__Passage__:

On March 17, the police in Washington estimated the two crowds at anti-war 10,000, Eagles 30,000.
The Eagles outnumbered the anti-war demonstration 3 to 1, and how did the US news media report it?
One enterprising alleged "news" agency got an estimate of the Eagles from one of the anti-war demonstrators... "a few hundred". The rest of the news media barely mentioned that there was a counter-demonstration or didn't mention it at all!
If an anti-war demonstration is news at all, the fact that the counter-demonstrators outnumbered them by 3 to 1 with only a few weeks notice (and NONE of George Soros' money!) was even BIGGER news. This has never been seen before, while anti-war demonstrations are downright common.
But the vast majority of the mainstream news media covered the anti-war demonstration and didn't mention the counter demonstration at all... or LIED ("a few hundred") about it! Only Fox reported the true numbers given by the police in Washington.
What does that tell you? The news media ISN'T supposed to express opinions. But they do it all the time! Do you honestly believe that the BBC doesn't pull exactly these same stunts???
Don't you think that, given that they DO give opinions in subtle and not-so-subtle ways, they should decide which country they live in and support it?
Posted by: mamapajamas | April 03, 2007 at 06:06 PM
Speaking of the BBC, the day after the Iranians kidnapped the RN people, the BBC World Service did an hour about the uselessness of military spending, the gist of which was thaat money spent on the military is a waste, as nobody will use nukes, asymmetric warfare makes it too easy for a small group to take on an established military, and who wants to die for anything, anyway.
It was the perfect "lie down, go to sleep, die quietly" bit I've come to expect from the BBC.
Posted by: Patrick Carroll | April 03, 2007 at 07:10 PM
What an incredibly stupid post mamapajamas.The BBC has many faults but it is certainly not 'an agent of the enemy' nor are they 'one of the worst mouthpieces for Islamic fundamentalists in the world'.
Do you actually believe this crap or are you just saying it to be provocative?
This website is supposed to bring Conservatives from Britain and America closer together, in general it is failing to do so on every level not helped by the ridiculous hyperbole of posts like that above.
Posted by: malcolm | April 03, 2007 at 11:05 PM
Actually malcolm, MPJ's remarks are spot on. Just because you fail to see how doesn't make the comment stupid, it just shows your ignorance.
Posted by: Teddy Bear | April 03, 2007 at 11:19 PM
Malcolm... re: "This website is supposed to bring Conservatives from Britain and America closer together, in general it is failing to do so on every level not helped by the ridiculous hyperbole of posts like that above."

__Your task__:
Write what comes next in the comment thread about how the news covered the March 17 protests in Washington, starting right after its last line.

__Data section__:

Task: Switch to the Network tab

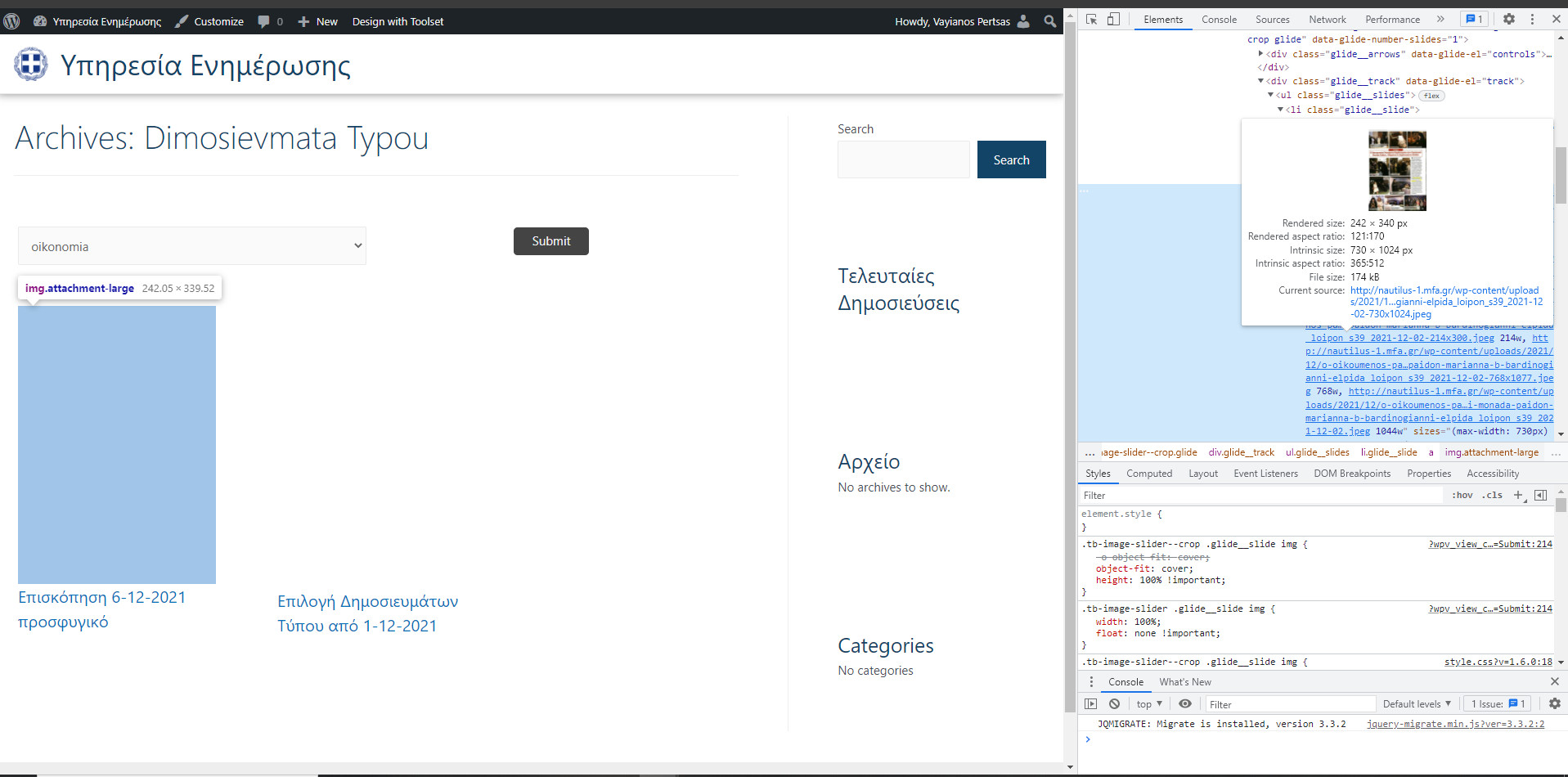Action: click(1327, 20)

--

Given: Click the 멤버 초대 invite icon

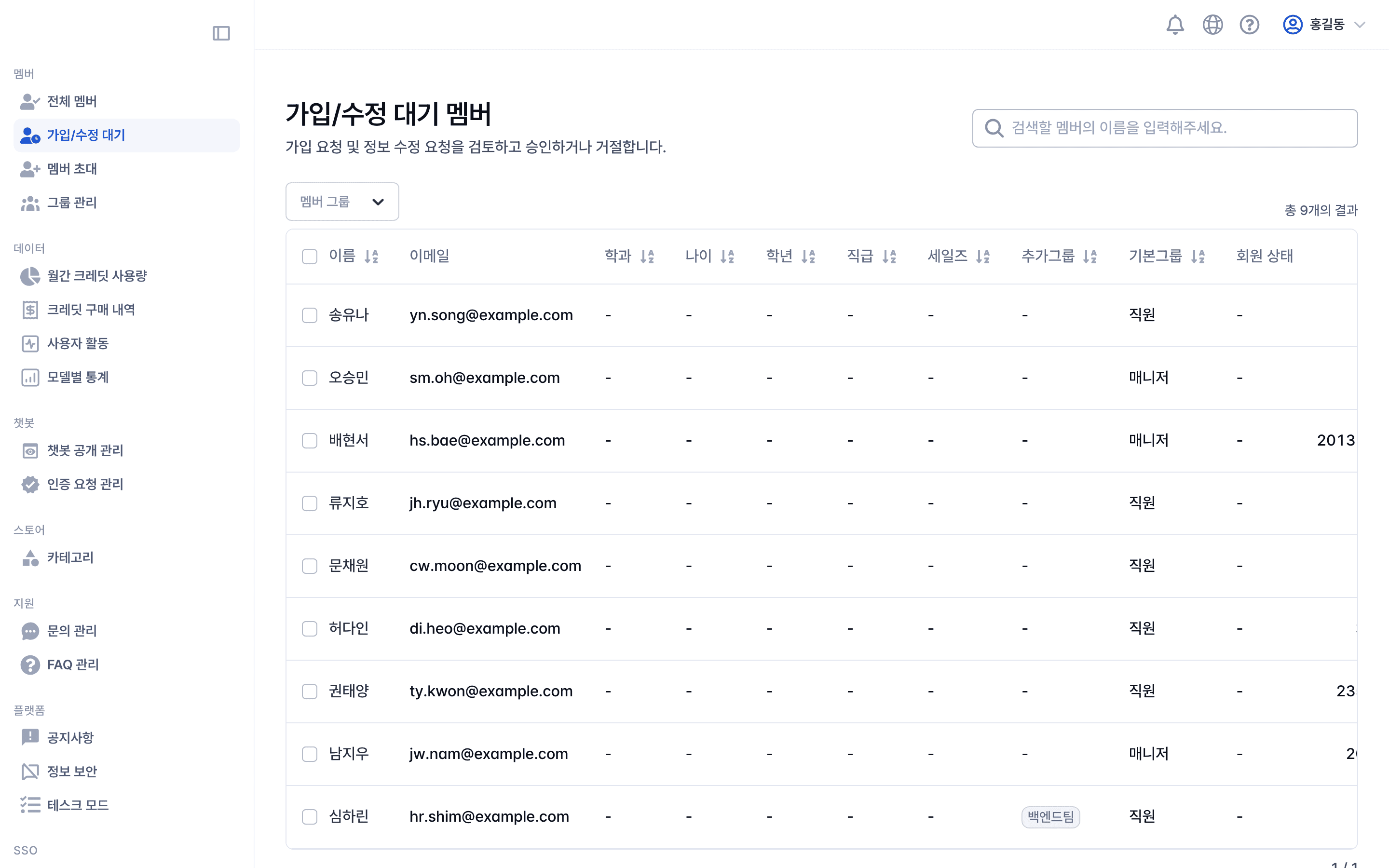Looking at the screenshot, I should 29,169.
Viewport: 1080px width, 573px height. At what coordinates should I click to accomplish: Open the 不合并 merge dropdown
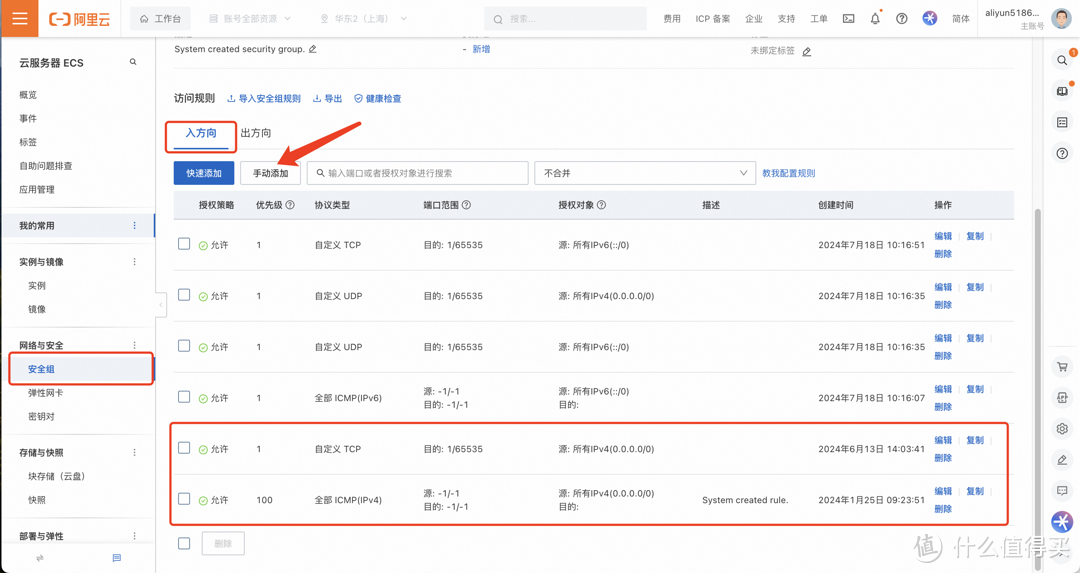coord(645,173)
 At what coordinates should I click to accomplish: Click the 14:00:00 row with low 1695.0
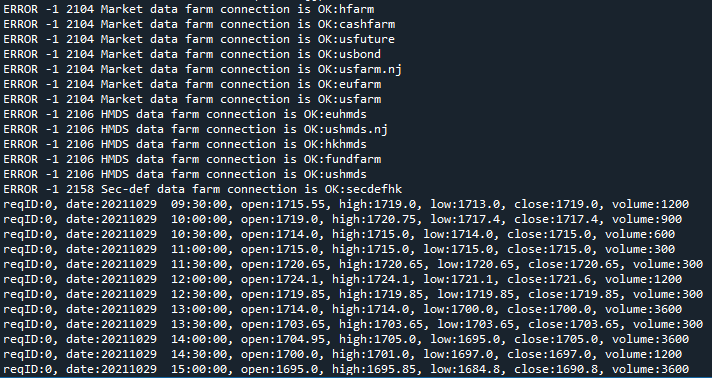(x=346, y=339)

--

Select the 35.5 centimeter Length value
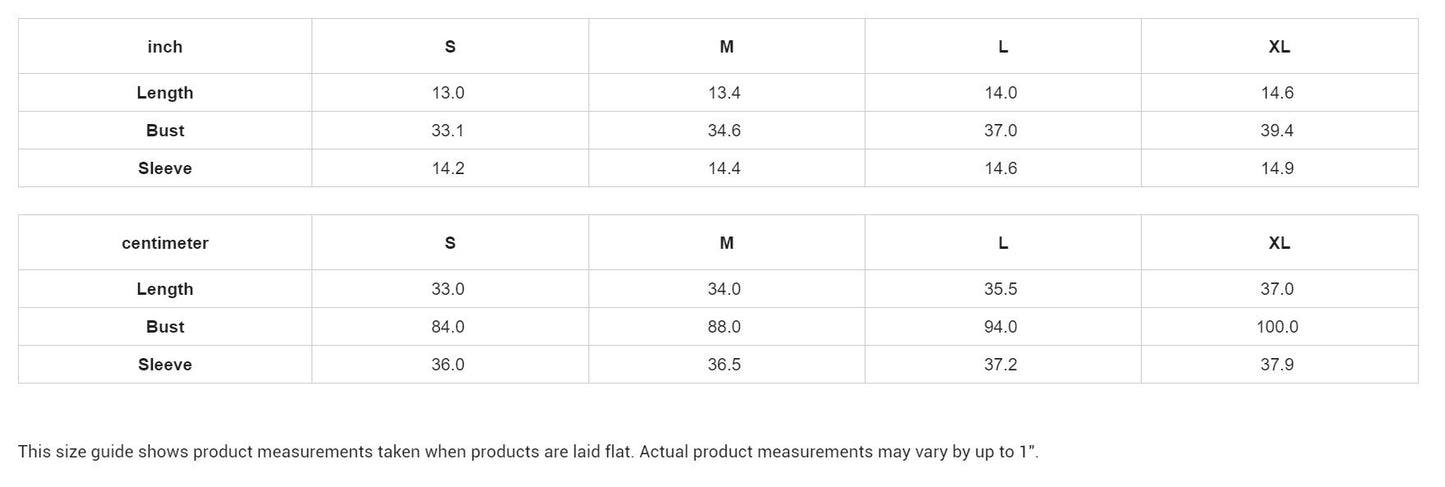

__Task output__:
It is failing ONLY in your dreams, Malcolm ;).
The simple fact that it's doing well enough for you to bother to hang out here and attempt to minimize everything mentioned as irrelevant speaks louder than any actual statements that you make ;).
Posted by: mamapajamas | April 04, 2007 at 12:21 AM
""I'm with you boys! Let's go kick some Iranian ass! As someone else said, no need to topple their government or occupy their country - we just have to neuter them militarily. If they get uppity and cross the border into Iraq, well then - that's an old fashioned turkey shoot."
Blah Boy - do you have a brain cell? Are you volunteering? ANY military action will result in immediate execution of the 15."
Well, in a word, "Good"! We are not at war, there is no national interest, they are paid professionals doing another Government's bidding. They are no more than mercenaries acting out Blair's political aspirations to insert himself further up Bush's backside.
Posted by: Steve Britain | April 04, 2007 at 09:40 AM
OK Teddy Bear, if I'm so damned ignorant please give me examples of the BBC 'an agent of the enemy' or a 'mouthpiece of Islamic fundamentalists'. No doubt you'll be able to stun us all with your wonderful examples.
I'm not a fan of the political coverage of the BBC but criticism of it if it is to be effective has to be based on fact not fantasy.
Posted by: malcolm | April 04, 2007 at 10:26 AM
The reason defense is being cut so much is to ensure the Brits will be unable to contribute no more than a token to any military efforts around the world. That this means the Brits will not be given the time of day during diplomatic discussions is lost on the Brits.
They will be forced to rely on the sort of belly scraping diplomacy they have to do now without even the pretense of military action.
I say Brits because both major parties have contributed nothing substantial to this discussion.
Posted by: davod | April 04, 2007 at 12:55 PM
Montgomerie-It bore no cost for its material support of Hezbollah during last summer's Lebanon conflict
When our ally seizes five Iranian diplomats in Arbil, who promptly disappear into the abbyss that is US custody, we conveniently ignore it.
Iran captures 15 of our men in disputed territory & we immediately talk of the most extreme military retaliation.
Iran supplies Hezbollah with the weapons used to defeat Israel in the war last summer and we are appalled, The U.S government supplies Israel with precision guided munitions, flown through British airports,which are used in the destruction of Lebanon and we accept it as a measure necessary to aid our allies.
What make us expect our enemies to have no friends?
That reminds me of a convenient form of selective thought often favoured by psuedo-intellectuals.
In case you have all failed to notice we are at war, if the Iranians supply Iraqi insurgents or Hezbollah with weapons with which to attack our troops or allies in the middle East..So be it, All is fair in Love and War.
After all it's not as though they kidnapped our troops in the English channel.
Our spurious attempts at nation building are not appreciated in the Middle East,however we can not leave because we are inextricably linked to the need to exploit the regions natural resources.
Posted by: Dennis | April 04, 2007 at 06:18 PM
China, France and Russia - have a track record of putting commercial interests and relationships with unsavoury regimes before the high principles of the UN's founders.
Mr Montgomerie, I have to ask, Are you being serious. If the purpose of this web forum is for us to have discourse in banal denial then you have succeeded.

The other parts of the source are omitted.